Repeat word for word the part of the records that opens with the line containing "You are a computer-use" and closes with the line containing "Instruction: Send the", including both of those lines.

[START OF INPUT DATA]

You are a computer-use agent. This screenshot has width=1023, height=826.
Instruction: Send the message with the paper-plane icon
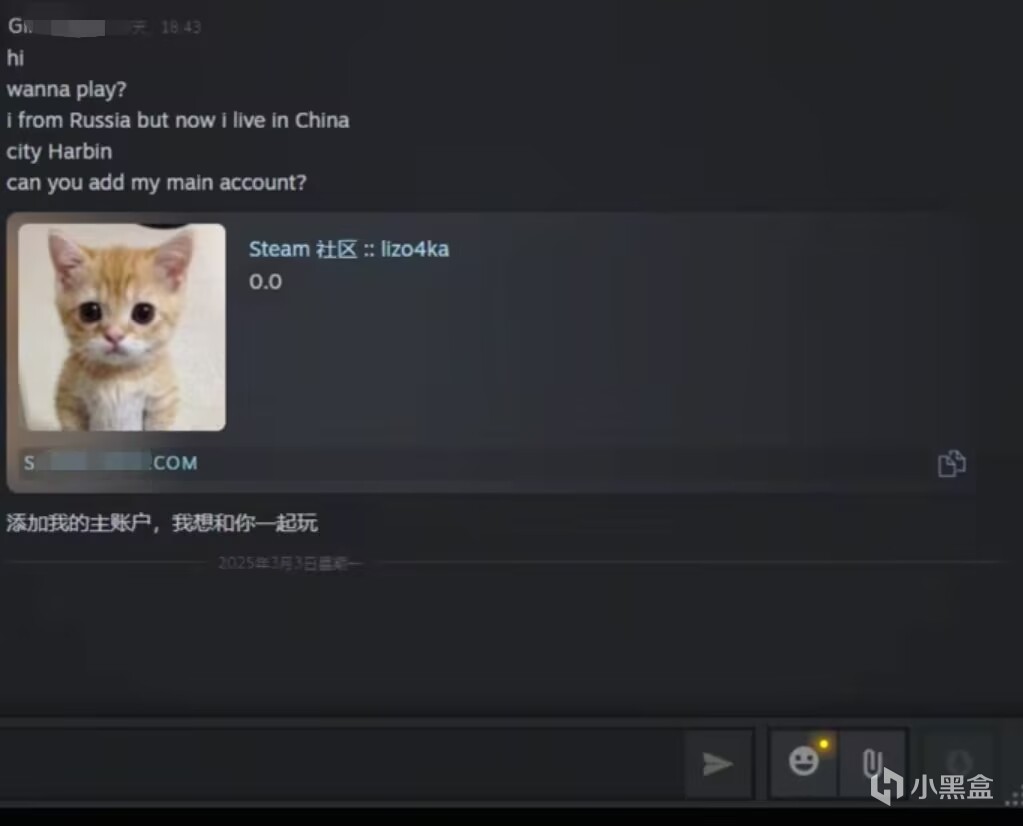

[END OF INPUT DATA]
[START OF INPUT DATA]

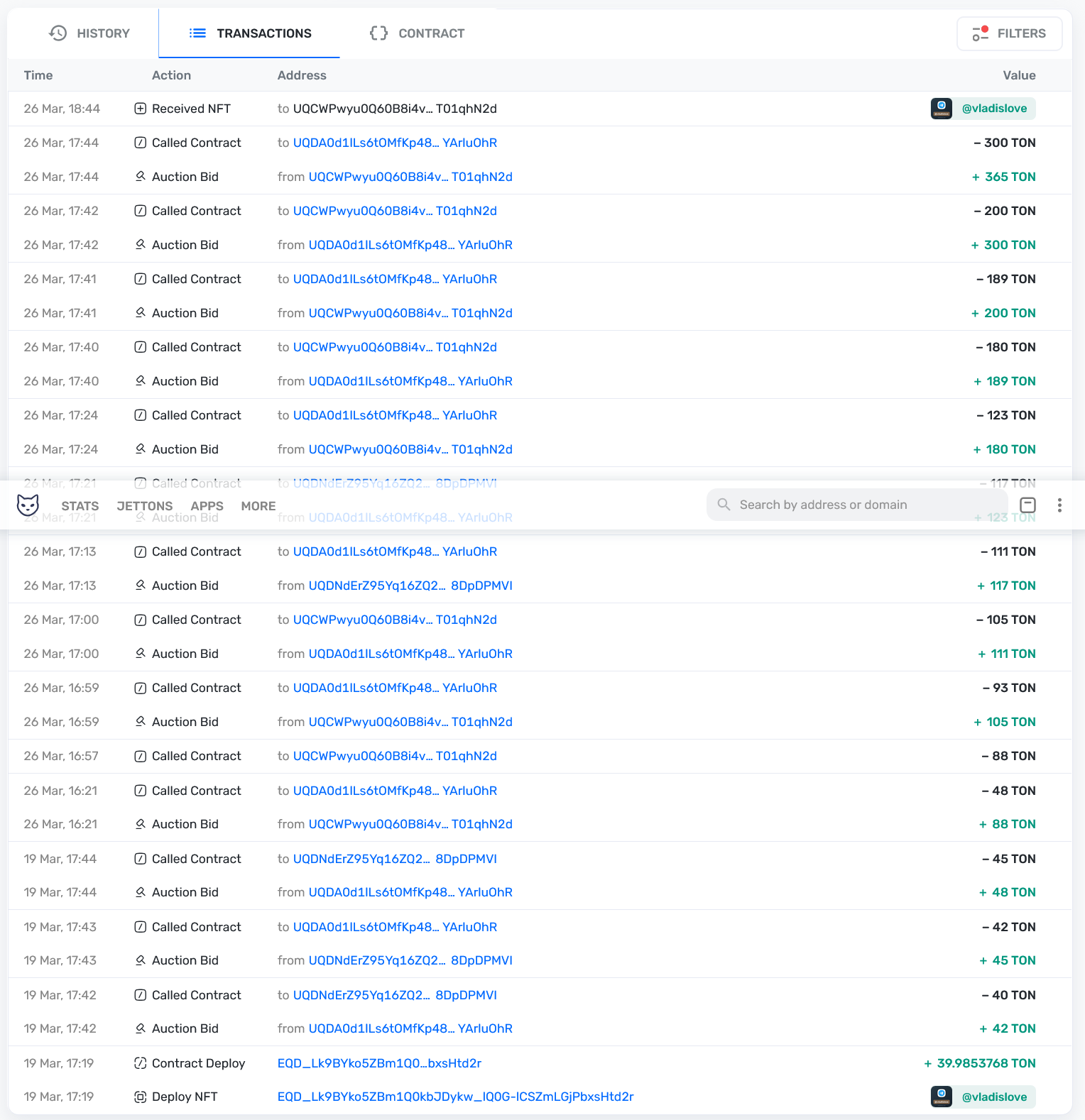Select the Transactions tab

[END OF INPUT DATA]
[START OF INPUT DATA]

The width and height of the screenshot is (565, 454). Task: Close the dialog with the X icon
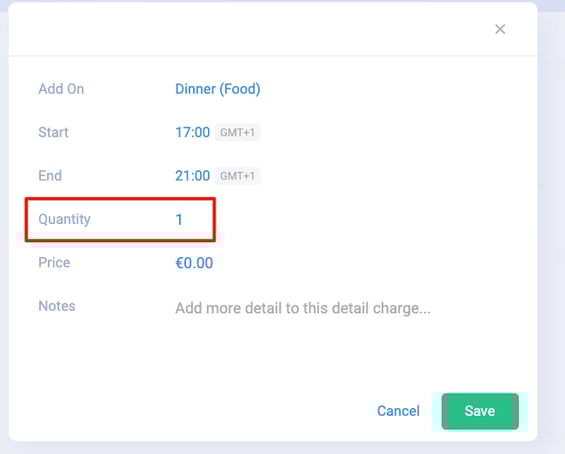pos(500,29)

[END OF INPUT DATA]

**ANSWER TO THIS TASK:**
You are a computer-use agent. This screenshot has width=1023, height=826.
Instruction: Send the message with the paper-plane icon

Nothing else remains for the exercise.